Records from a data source
══════════

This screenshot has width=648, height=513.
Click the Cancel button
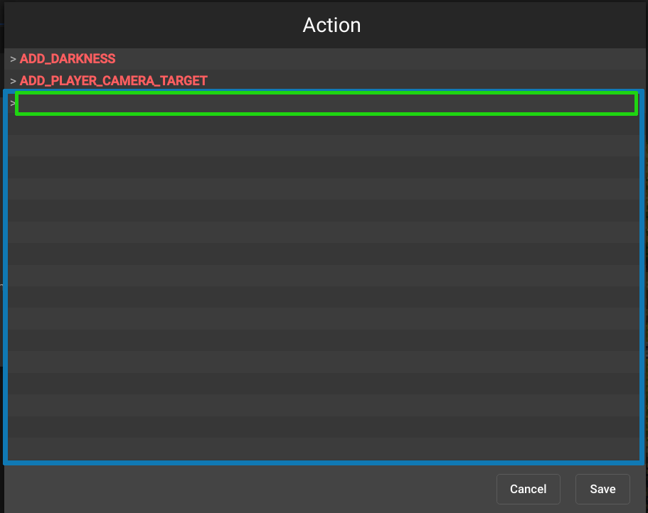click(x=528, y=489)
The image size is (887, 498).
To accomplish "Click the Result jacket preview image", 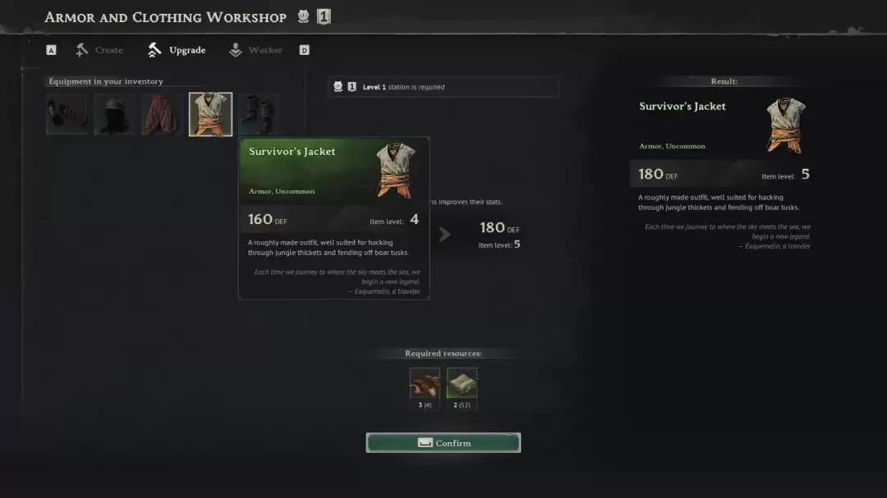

══════════

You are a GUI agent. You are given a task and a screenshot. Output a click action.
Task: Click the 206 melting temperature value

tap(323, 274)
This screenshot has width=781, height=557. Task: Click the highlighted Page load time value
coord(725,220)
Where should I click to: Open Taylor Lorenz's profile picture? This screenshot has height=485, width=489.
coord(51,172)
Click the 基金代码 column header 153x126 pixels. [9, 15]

══════════

• **WORK ITEM**: For this exercise, please output exactly the lines above starting at the line with "This screenshot has width=781, height=557." and ending at the line with "Click the 基金代码", ends included.

• **ANSWER SECTION**:
This screenshot has width=781, height=557. Task: Click the highlighted Page load time value
coord(725,220)
Where should I click to: Open Taylor Lorenz's profile picture? This screenshot has height=485, width=489.
coord(51,172)
Click the 基金代码 column header 153x126 pixels. [9, 15]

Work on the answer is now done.